Q: Why is ‘Band’ so important to the literary world and how did it contribute to and represent the gay community?

A: At the time it was published, “Band” was the first and only text to take a comprehensive look at the advent of the AIDS pandemic sweeping the United States in the 1980s. It came at a time when a great deal of confusion and concern remained about what HIV/AIDS was, how it was transmitted from person to person, and how it could be controlled or eradicated as a deadly public health threat.

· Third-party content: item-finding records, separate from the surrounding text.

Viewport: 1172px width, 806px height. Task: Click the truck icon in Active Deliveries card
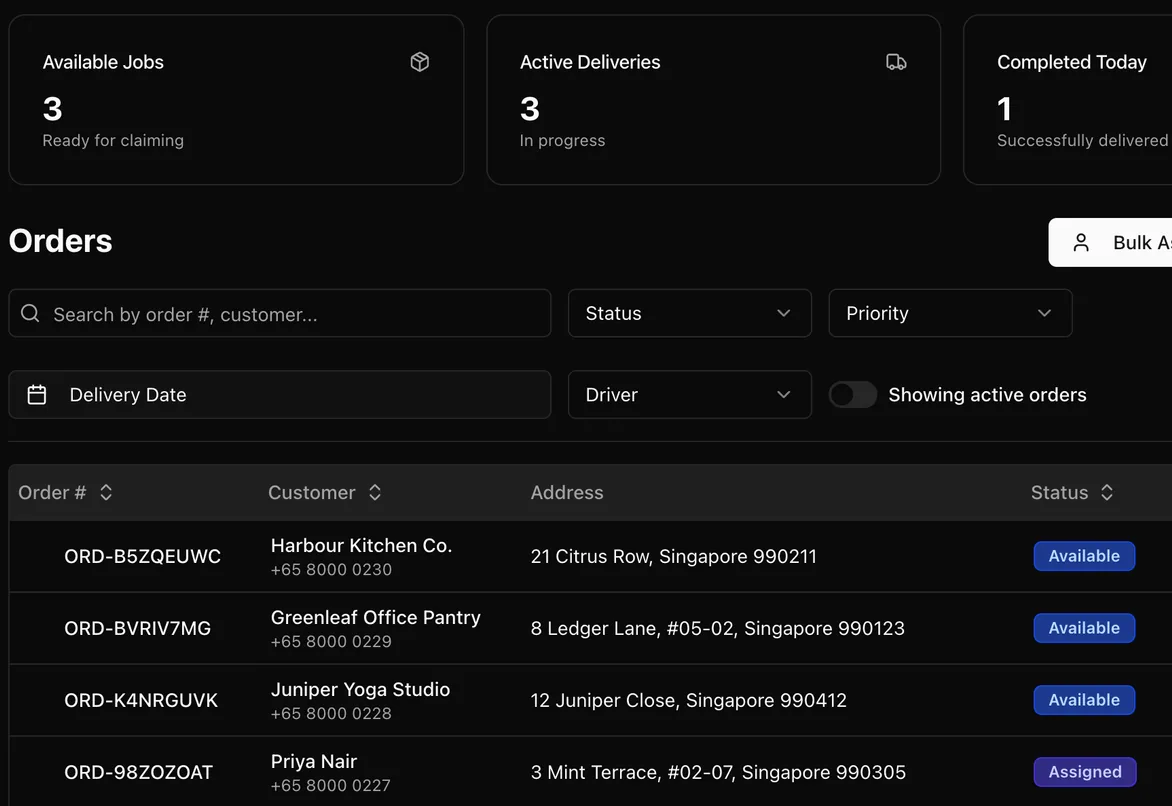click(896, 62)
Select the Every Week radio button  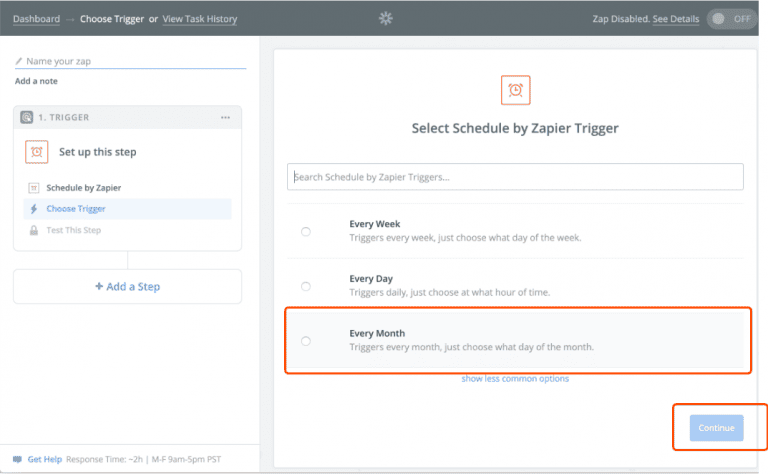coord(306,231)
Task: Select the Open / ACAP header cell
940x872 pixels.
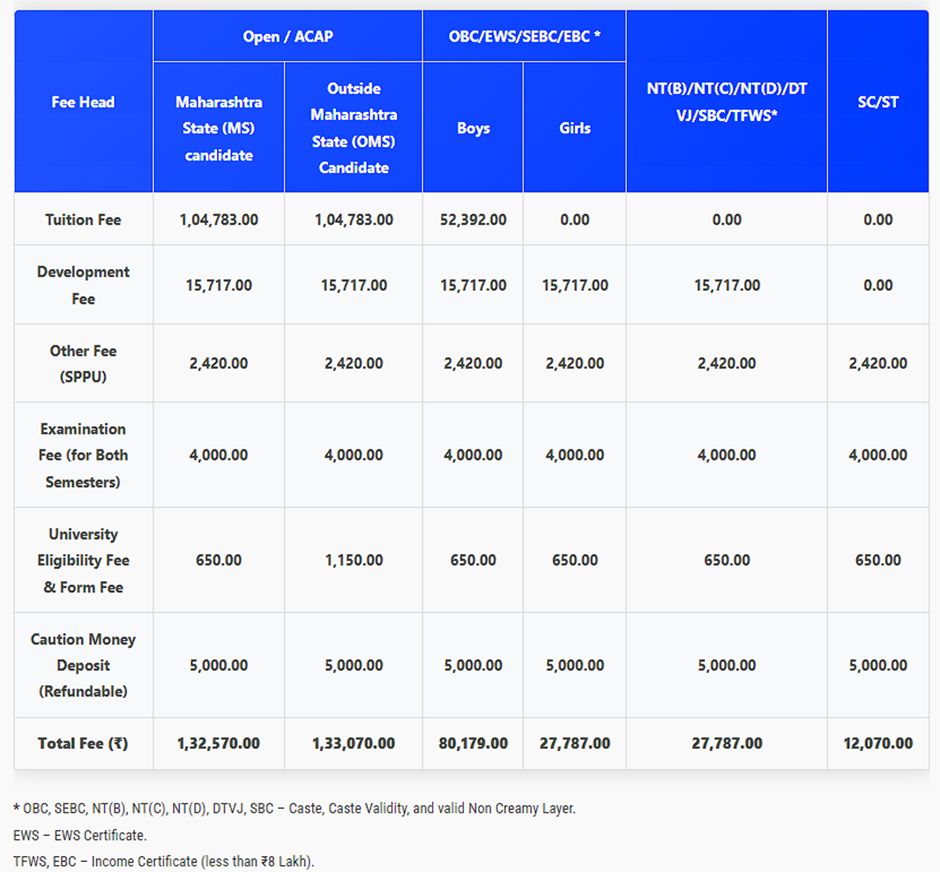Action: (x=288, y=36)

Shilt’s book takes on the failures of the government, scientists, the media, and the gay community in their response to this pandemic and suggests how those responses may have hindered the effort to keep people from becoming HIV positive, or having AIDS. But, because Shilts did not spare the gay community from criticism in the midst of this crisis, the book was and remains controversial among some in the LGBTQ community. Escalating the criticism was his take on the idea of a “Patient Zero” who brought HIV/AIDS to America. Shilts’ ideas about “Patient Zero” have been thoroughly debunked since Shilts’ death in 1994 and represent the biggest shortfall of his work amidst volumes of other valuable aspects to “Band.”

Q: At the time “Band” was written the world was scared of HIV/AIDS mostly because of ignorance. How did “Band” change that?

A: I’m not sure the book changed the fear surrounding HIV/AIDS as much as it caused us to begin confronting that fear and how it was impacting how we responded to the crisis. Shilts effectively exposed the dangers of reacting out of fear to true public health crisis. Because the initial groups impacted by HIV/AIDS were gay men, Haitian immigrants, female and male sex workers, and people with hemophilia, there was a rather slow reaction to dealing with that crisis. The groups most impacted by HIV/AIDS at first were not politically powerful or favorable in the notably conservative Reagan revolution of the 1980s.

Q: Shilts died at a young age, what else do you think he could have accomplished if he hadn’t died in his forties? What event or movement do you think Shilts would have loved to see the most?

A: His death in 1994 at the age of 42 is one of the reasons I felt compelled to pursue his work. His story is incomplete. His surely would have revisited the issue of “Patient Zero” for example, and cleaned up and corrected the problems with that posit. His last book “Conduct Unbecoming” in 1993, dealt with the efforts of LGBTQ people to serve openly in the U.S. military. It was a key factor in driving the issue of inclusion for all people in the military ranks and was extremely timely.

Interestingly, at the time of his death he was considering taking up the issue of child sexual abuse within the Catholic Church in America. Reflective of his ability to tap into salient issues, the issue of child sexual abuse became dominant public issue throughout the decades that followed and is still being dealt with today.

Q: Did you have any fears or doubts when writing the book?

A: One of my biggest fears is that there are not enough people who will remember Randy Shilts. There is no question that he is one of the most important journalists of the 20th century. My hope is that I have done something to preserve his position in the realm, and have opened up a valuable discussion of reporter function, journalistic objectivity, and even the role of LGBTQ people in American society.

Q: What is your favorite part of the book?

A: I think the battles over whether gay bathhouses in San Francisco should stay open or be closed in the midst of the AIDS crisis. It is here that we can best see the distinction between Shilts as journalist, and Shilts as advocate. He vehemently believed he was a journalist and not an advocate or activist, but his approach to this story reveals his reporting came with an agenda regardless. I am not sure Shilts ever acknowledged any bias in this regard, but he may have done so after time for more reflection, if he had he lived longer. I think this part is most helpful to understanding more fully journalistic roles in reporting news.